The solution Beinart proposes of a unitary, bi-national state, would be an unworkable disaster for both Jews and Arab-Palestinians. It would be neither a home for Israeli-Jews, nor for Arab-Muslim Palestinians. It would be an arena of conflict and bloodshed, a bi-national state with two rival nationalist creeds, with a history of conflict. In the arrangement Beinart envisions, the Arab side would seek to pull the country toward the Arab world, while Israeli Jews would want to continue the close ties with world Jewry. According to Islamic culture and history, any land that has once been Muslim, can only be ruled by Muslims. Accordingly, all of Palestine is Waqf land (Islamic endowment), and thus has no room for Jewish sovereign rights. This does not bode well for peace and harmony.

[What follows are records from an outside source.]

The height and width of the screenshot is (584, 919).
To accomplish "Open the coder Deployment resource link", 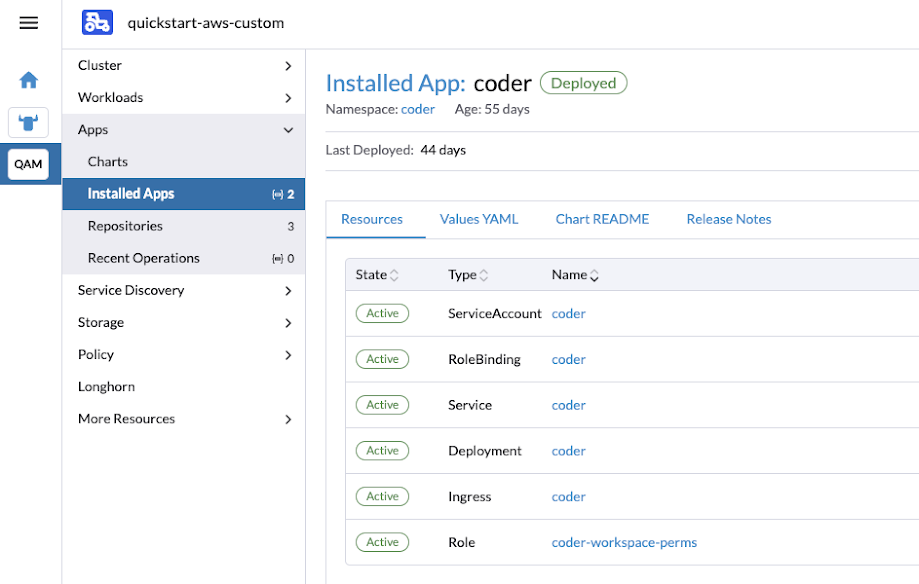I will 568,451.
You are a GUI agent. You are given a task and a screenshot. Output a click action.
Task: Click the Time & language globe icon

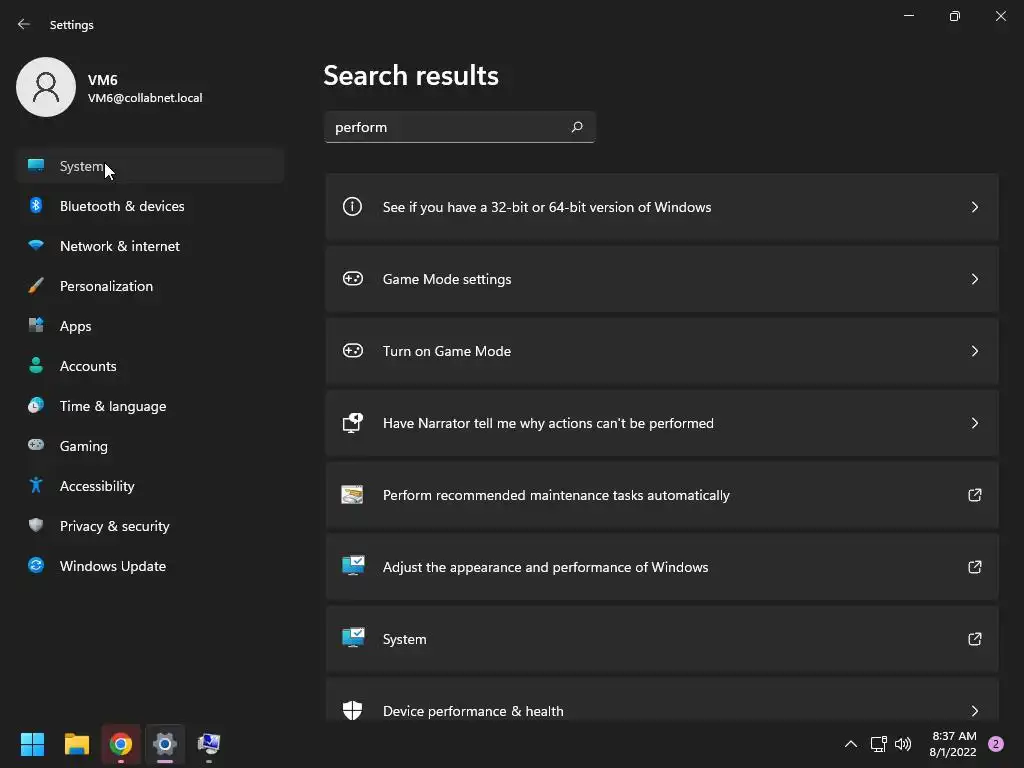click(x=36, y=406)
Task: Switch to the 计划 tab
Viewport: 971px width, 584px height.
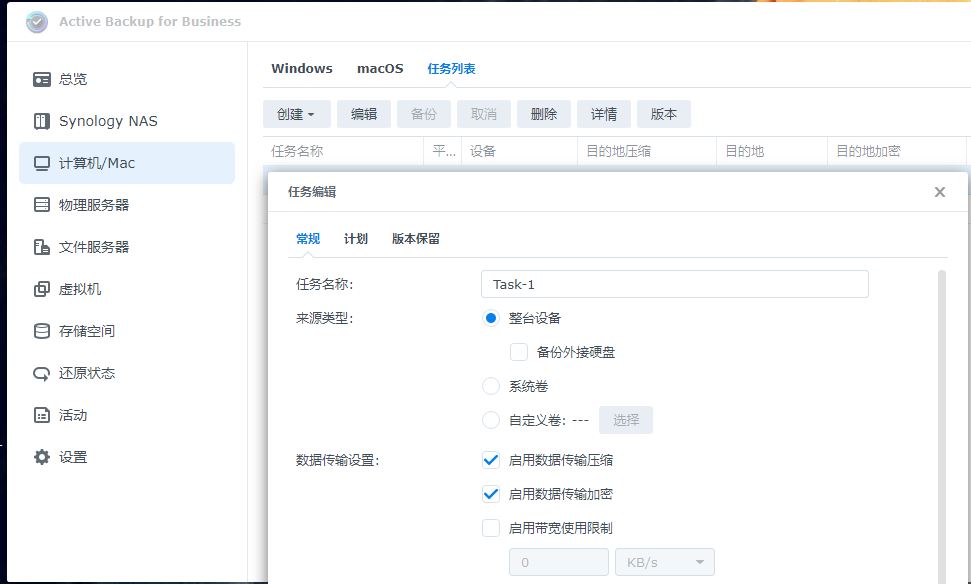Action: coord(356,239)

The solution that can actually create peace, harmony and security is a confederation between Jordan and West Bank Palestinians. Jordan already has a Palestinian majority population, King Abdullah II would be the titular head of state, and the government might be led by a West Bank Palestinian Prime Minister, perhaps in rotation with a native Jordanian (tribesman). The cabinet would be split between West Bankers and Jordanians. Ramallah would become a second administrative center along with Amman. Palestinians would feel totally at home with their kinsmen, sharing the same religion, language and culture. They would have an outlet to the sea (Aqaba), and the Palestinian and Jordanian flags are almost identical. Palestinians would be in their natural environment and have their pride and citizenship restored.
Peter Beinart’s misguided view of Zionism notwithstanding, and his obsession with finding fault with the Jewish state, shows a high degree of self-loathing.